Journey From DHTML To Ember.js/Angular.js
AJAX and jQuery
During this time I wrote lots of DOM coupled jQuery spaghetti code. I did not feel it was a problem until I wrote my first “web app”. I ended up with several thousands lines of jQuery code in one file that coupled with DOM. There was no tests, no namespace and no structures. It could break any time and naming conflicts were common. Everytime I modified the file, I had to search the function name (with try and error) and tried not to break everything.

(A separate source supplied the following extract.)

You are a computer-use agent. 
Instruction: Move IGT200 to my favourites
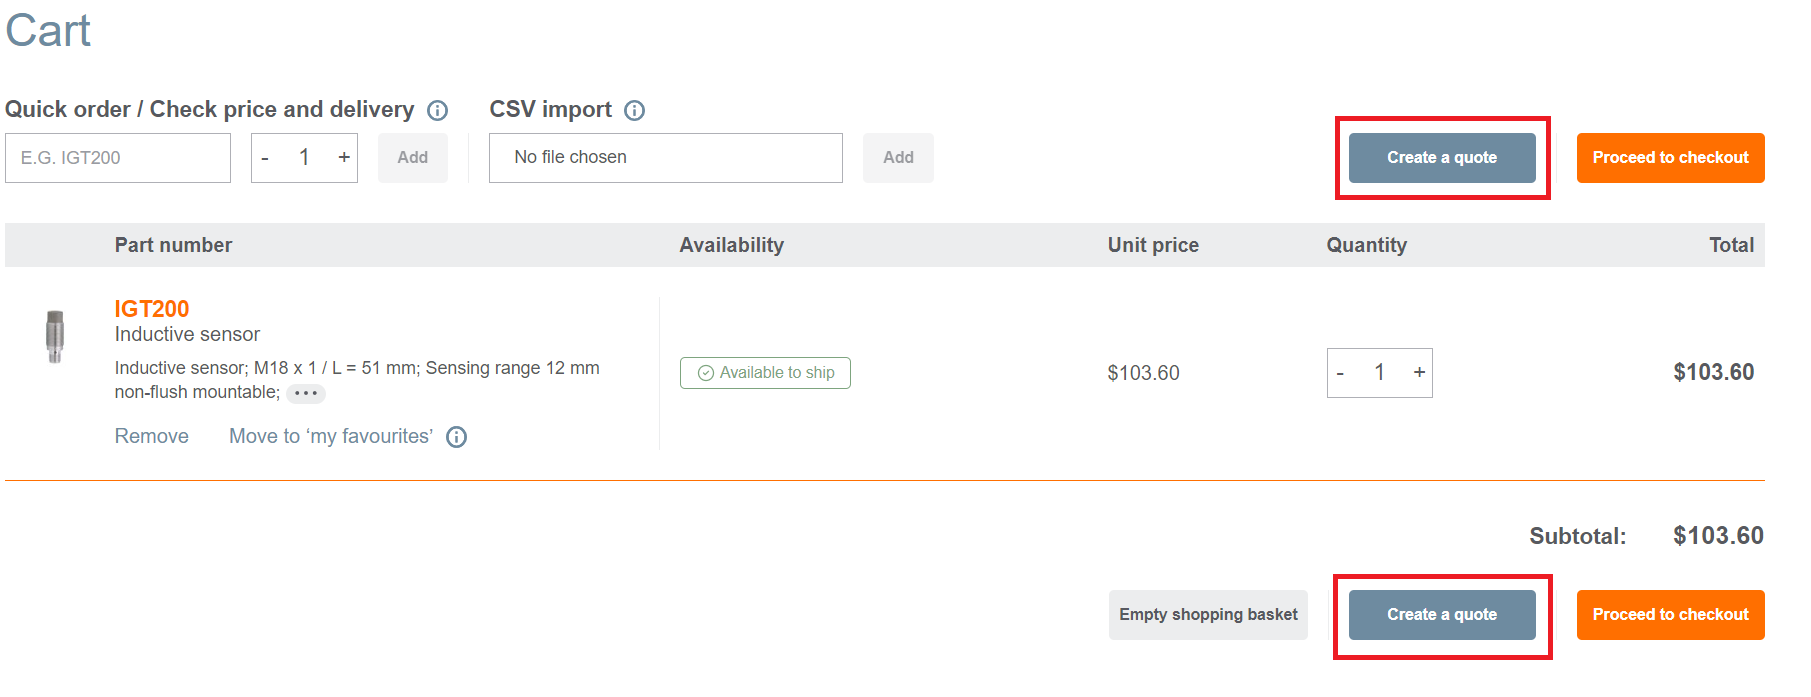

So Backbone.js seemed to be a natural evolution. However, the first I used Backbone.js, I was very frustrated. To achieve a simple task, I had to write far more code than plain jQuery. For example, to display a list of items from JSON, you need a model, a collection, an item view, a list view and a “main” to bootstrap your app. And you can achieve the same in jQuery with a few lines of code. It was when I had my thousands lines of jQuery horror I mentioned above that I realised the value of Backbone.js — paying an upfront cost and getting maintainability in return. It was not easy to transit to Backboke.js. The most difficult thing was the way the code was organised. In jQuery, things are coupled with DOM, so it is direct and straightforward. For Backbone.js, you have to re-organise your code: put the data logic in model and UI bindings in view.
Backbone.js is very lightweight and the code of Backbone.js itself is easy to understand. There is no magic — everything is rather explicit. Especially Backbone.js does not provide a UI binding: you are free to use your own. UI binding is like catalyst to your development. You can survive without it, but you will be way faster with it, kind of like ORM in backend web frameworks. So using Backbone.js is like writing Rails without ActiveRecord.

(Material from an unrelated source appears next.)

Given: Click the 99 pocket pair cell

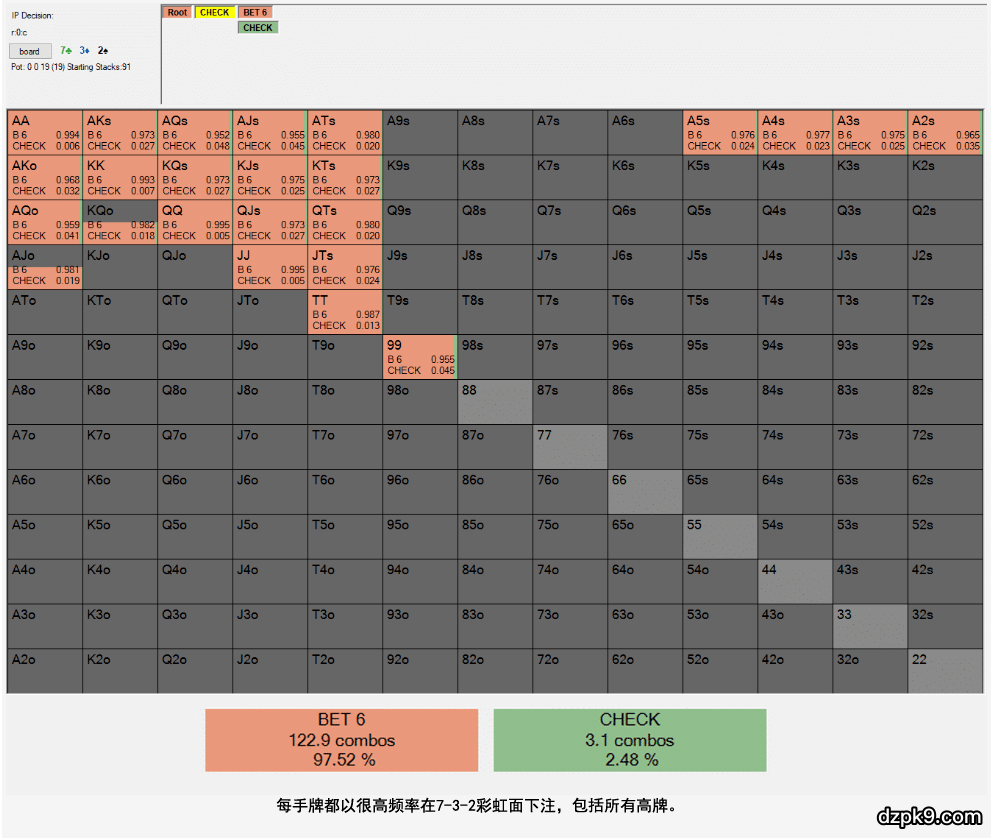Looking at the screenshot, I should 420,357.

There is a library that is focused on UI binding - Knockout.js. It uses declarative bindings solves UI binding pain by providing a two-way binding (observable) mechanism. However, Knockout.js itself does not provide an application structure, nor does it provide a model layer. Also, it does not come with routing support. So you have to deal with organisation problem as in jQuery.
If you find Ember.js/Angular.js is difficult (especially Ember.js), Backbone.js is a good way to get started. It is lightweight, explicit and easy to learn. After you understand how Backbone.js works, learning Ember.js is much easier.